* **Required action**
Could you reproduce all of the following entries exactly?

* **Information supplied**
● ● ●

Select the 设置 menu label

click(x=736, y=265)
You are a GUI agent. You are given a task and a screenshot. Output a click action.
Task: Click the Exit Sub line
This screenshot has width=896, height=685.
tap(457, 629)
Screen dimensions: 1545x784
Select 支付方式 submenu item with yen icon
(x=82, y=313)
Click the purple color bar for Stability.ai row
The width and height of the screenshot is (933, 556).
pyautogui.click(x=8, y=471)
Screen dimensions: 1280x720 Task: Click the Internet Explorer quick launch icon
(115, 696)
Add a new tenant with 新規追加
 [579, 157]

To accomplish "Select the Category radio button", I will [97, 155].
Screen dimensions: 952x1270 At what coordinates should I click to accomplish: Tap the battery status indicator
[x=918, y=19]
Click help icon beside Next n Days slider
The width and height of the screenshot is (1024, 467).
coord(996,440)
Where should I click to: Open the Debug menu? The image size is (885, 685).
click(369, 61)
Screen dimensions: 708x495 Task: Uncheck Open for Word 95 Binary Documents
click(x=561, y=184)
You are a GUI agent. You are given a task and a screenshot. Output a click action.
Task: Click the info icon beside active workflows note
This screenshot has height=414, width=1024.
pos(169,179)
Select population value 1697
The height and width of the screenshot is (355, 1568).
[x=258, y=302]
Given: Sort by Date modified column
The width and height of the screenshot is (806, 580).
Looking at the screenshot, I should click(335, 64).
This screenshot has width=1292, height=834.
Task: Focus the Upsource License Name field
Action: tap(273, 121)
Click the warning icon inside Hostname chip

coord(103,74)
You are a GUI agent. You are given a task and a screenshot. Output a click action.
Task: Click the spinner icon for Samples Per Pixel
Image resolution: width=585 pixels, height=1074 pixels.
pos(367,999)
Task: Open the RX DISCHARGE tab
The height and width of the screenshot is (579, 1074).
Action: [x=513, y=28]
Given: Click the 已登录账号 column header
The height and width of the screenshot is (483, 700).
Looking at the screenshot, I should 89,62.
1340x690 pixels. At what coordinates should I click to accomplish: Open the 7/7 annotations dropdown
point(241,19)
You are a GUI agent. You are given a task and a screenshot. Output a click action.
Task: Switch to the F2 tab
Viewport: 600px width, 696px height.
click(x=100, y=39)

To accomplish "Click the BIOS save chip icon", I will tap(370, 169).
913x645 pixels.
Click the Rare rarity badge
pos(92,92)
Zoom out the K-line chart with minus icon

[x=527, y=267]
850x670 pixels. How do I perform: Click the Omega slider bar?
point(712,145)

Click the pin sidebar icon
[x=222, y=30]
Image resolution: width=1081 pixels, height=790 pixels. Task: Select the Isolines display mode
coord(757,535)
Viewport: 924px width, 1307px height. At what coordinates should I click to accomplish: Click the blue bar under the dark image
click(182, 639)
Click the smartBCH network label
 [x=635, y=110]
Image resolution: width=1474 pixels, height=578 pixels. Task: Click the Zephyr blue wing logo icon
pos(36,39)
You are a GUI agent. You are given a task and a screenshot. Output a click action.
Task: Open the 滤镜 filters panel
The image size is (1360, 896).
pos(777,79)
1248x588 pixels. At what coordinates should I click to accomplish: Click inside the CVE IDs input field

● ● ●

* **Exercise solution**
Select the 设置 menu label

click(x=736, y=265)
You are a GUI agent. You are given a task and a screenshot. Output a click action.
Task: Click the Exit Sub line
This screenshot has width=896, height=685.
tap(457, 629)
Screen dimensions: 1545x784
Select 支付方式 submenu item with yen icon
(x=82, y=313)
Click the purple color bar for Stability.ai row
The width and height of the screenshot is (933, 556).
pyautogui.click(x=8, y=471)
Screen dimensions: 1280x720 Task: Click the Internet Explorer quick launch icon
(115, 696)
Add a new tenant with 新規追加
 [579, 157]

To accomplish "Select the Category radio button", I will [97, 155].
Screen dimensions: 952x1270 At what coordinates should I click to accomplish: Tap the battery status indicator
[x=918, y=19]
Click help icon beside Next n Days slider
The width and height of the screenshot is (1024, 467).
coord(996,440)
Where should I click to: Open the Debug menu? The image size is (885, 685).
click(369, 61)
Screen dimensions: 708x495 Task: Uncheck Open for Word 95 Binary Documents
click(x=561, y=184)
You are a GUI agent. You are given a task and a screenshot. Output a click action.
Task: Click the info icon beside active workflows note
This screenshot has height=414, width=1024.
pos(169,179)
Select population value 1697
The height and width of the screenshot is (355, 1568).
[x=258, y=302]
Given: Sort by Date modified column
The width and height of the screenshot is (806, 580).
Looking at the screenshot, I should click(335, 64).
This screenshot has width=1292, height=834.
Task: Focus the Upsource License Name field
Action: tap(273, 121)
Click the warning icon inside Hostname chip

coord(103,74)
You are a GUI agent. You are given a task and a screenshot. Output a click action.
Task: Click the spinner icon for Samples Per Pixel
Image resolution: width=585 pixels, height=1074 pixels.
pos(367,999)
Task: Open the RX DISCHARGE tab
The height and width of the screenshot is (579, 1074).
Action: [x=513, y=28]
Given: Click the 已登录账号 column header
The height and width of the screenshot is (483, 700).
Looking at the screenshot, I should 89,62.
1340x690 pixels. At what coordinates should I click to accomplish: Open the 7/7 annotations dropdown
point(241,19)
You are a GUI agent. You are given a task and a screenshot. Output a click action.
Task: Switch to the F2 tab
Viewport: 600px width, 696px height.
click(x=100, y=39)

To accomplish "Click the BIOS save chip icon", I will tap(370, 169).
913x645 pixels.
Click the Rare rarity badge
pos(92,92)
Zoom out the K-line chart with minus icon

[x=527, y=267]
850x670 pixels. How do I perform: Click the Omega slider bar?
point(712,145)

Click the pin sidebar icon
[x=222, y=30]
Image resolution: width=1081 pixels, height=790 pixels. Task: Select the Isolines display mode
coord(757,535)
Viewport: 924px width, 1307px height. At what coordinates should I click to accomplish: Click the blue bar under the dark image
click(182, 639)
Click the smartBCH network label
 [x=635, y=110]
Image resolution: width=1474 pixels, height=578 pixels. Task: Click the Zephyr blue wing logo icon
pos(36,39)
You are a GUI agent. You are given a task and a screenshot. Output a click action.
Task: Open the 滤镜 filters panel
The image size is (1360, 896).
pos(777,79)
1248x588 pixels. At what coordinates should I click to accomplish: Click inside the CVE IDs input field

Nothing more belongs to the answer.